Bahan bakar etanol adalah etanol (etil alkohol) dengan jenis yang sama dengan yang ditemukan pada minuman beralkohol dengan penggunaan sebagai bahan bakar. Etanol seringkali dijadikan bahan tambahan bensin sehingga menjadi biofuel.

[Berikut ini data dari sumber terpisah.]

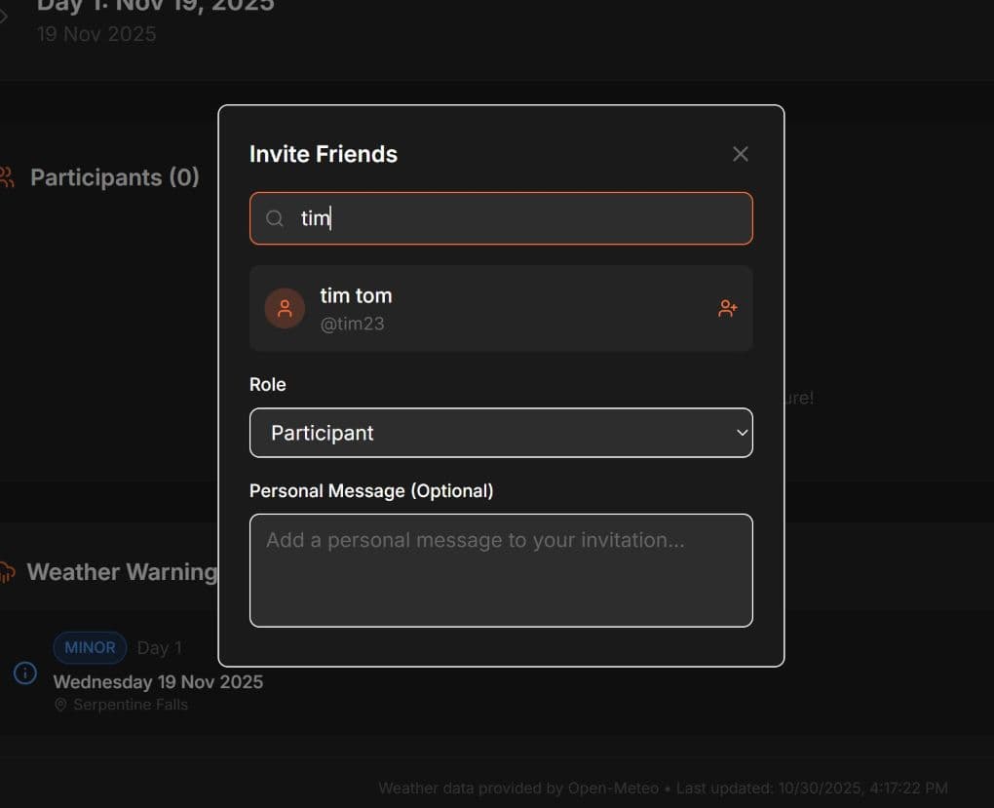Click the MINOR severity badge
The height and width of the screenshot is (808, 994).
point(90,647)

Produksi etanol dunia untuk bahan bakar transportasi meningkat 3 kali lipat dalam kurun waktu 7 tahun, dari 17 miliar liter pada tahun 2000 menjadi 52 miliar liter pada tahun 2007. Dari tahun 2007 ke 2008, komposisi etanol pada bahan bakar bensin di dunia telah meningkat dari 3.7% menjadi 5.4%. [1] Pada tahun 2010, produksi etanol dunia mencapai angka 22,95 miliar galon AS (86,9 miliar liter), dengan Amerika Serikat sendiri memproduksi 13,2 miliar galon AS, atau 57,5% dari total produksi dunia.[2] Etanol mempunyai nilai "ekuivalensi galon bensin" sebesar 1.500 galon AS.

Saab 9-3 SportCombi BioPower. Model kedua yang berbahan bakar E85 diperkenalkan oleh Saab di pasar Swedia.
Berkas:Marcopolo etanol.jpg
Program percobaan BEST dengan etanol ED95 di São Paulo, Brasil.
Keterangan mengenai etanol pada sebuah pompa bensin di California.

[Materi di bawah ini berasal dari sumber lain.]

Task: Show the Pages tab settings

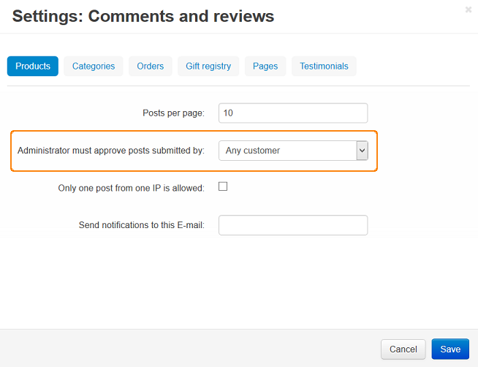Action: point(265,66)
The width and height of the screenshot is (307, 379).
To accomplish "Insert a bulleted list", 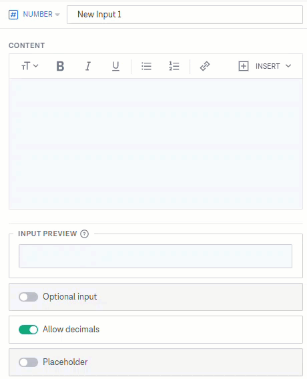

Etanol digunakan secara luas di Brasil dan Amerika Serikat. Kedua negara ini memproduksi 88% dari seluruh jumlah bahan bakar etanol yang diproduksi di dunia.[2] Kebanyakan mobil-mobil yang beredar di Amerika Serikat saat ini dapat menggunakan bahan bakar dengan kandungan etanol sampai 10%,[3] dan penggunaan bensin etanol 10% malah diwajibkan di beberapa kota dan negara bagian AS. Sejak tahun 1976, pemerintah Brasil telah mewajibkan penggunaan bensin yang dicampur dengan etanol, dan sejak tahun 2007, campuran yang legal adalah berkisar 25% etanol dan 75% bensin (E25).[4] Di bulan Desember 2010 Brasil sudah mempunyai 12 juta kendaraan dan truk ringan bahan bakar fleksibel dan lebih dari 500 ribu sepeda motor yang dapat menggunakan bahan bakar etanol murni (E100).[5][6][7][8]

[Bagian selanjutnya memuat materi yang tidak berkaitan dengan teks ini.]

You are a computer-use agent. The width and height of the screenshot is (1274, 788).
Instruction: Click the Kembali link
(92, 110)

Bioethanol adalah salah satu bentuk energi terbaharui yang dapat diproduksi dari tumbuhan. Etanol dapat dibuat dari tanaman-tanaman yang umum, misalnya tebu, kentang, singkong, dan jagung. Telah muncul perdebatan, apakah bioetanol ini nantinya akan menggantikan bensin yang ada saat ini. Kekhawatiran mengenai produksi dan adanya kemungkinan naiknya harga makanan yang disebabkan karena dibutuhkan lahan yang sangat besar,[9] ditambah lagi energi dan polusi yang dihasilkan dari keseluruhan produksi etanol, terutama tanaman jagung.[10][11] Pengembangan terbaru dengan munculnya komersialisasi dan produksi etanol selulosa mungkin dapat memecahkan sedikit masalah.[12]

Etanol selulosa menawarkan prospek yang menjanjikan karena serat selulosa, komponen utama pada dinding sel di semua tumbuhan, dapat digunakan untuk memproduksi etanol.[13][14] Menurut Badan Energi Internasional etanol selulosa dapat menyumbangkan perannya lebih besar di masa mendatang.[15]

Kimia

 
Struktur dari molekul etanol. Semua ikatannya adalah ikatan tunggal.

Glukosa (gula sederhana) dibuat oleh tumbuhan melalui proses fotosintesis.

6 CO2 + 6 H2O + cahaya matahari → C6H12O6 + 6 O2

Dalam fermentasi etanol, glukosa akan dipecah menjadi etanol dan karbon dioksida.

C6H12O6 → 2 CH3CH2OH+ 2 CO2 + panas

Ketika etanol dibakar (direaksikan dengan oksigen) maka akan dihasilkan karbon dioksida, air, dan panas:

CH3CH2OH + 3 O2 → 2 CO2 + 3 H2O + panas

Setelah reaksi pembakaran digandakan (karena didapatkan 2 molekul etanol dari tiap molekul glukosa]], dan ditambahkan 3 reaksi bersamaan, maka jumlah atom di sebelah kiri akan sama dengan jumlah atom di sebelah kanan pada persamaan tersebut, maka reaksi bersih dari produksi dan konsumsi etanol hanya berupa:

cahaya → panas

Panas yang dihasilkan dari pembakaran etanol digunakan untuk menggerakkan piston pada mesin. Dapat dikatakan bahwa cahaya matahari digunakan untuk menjalankan mesinnya.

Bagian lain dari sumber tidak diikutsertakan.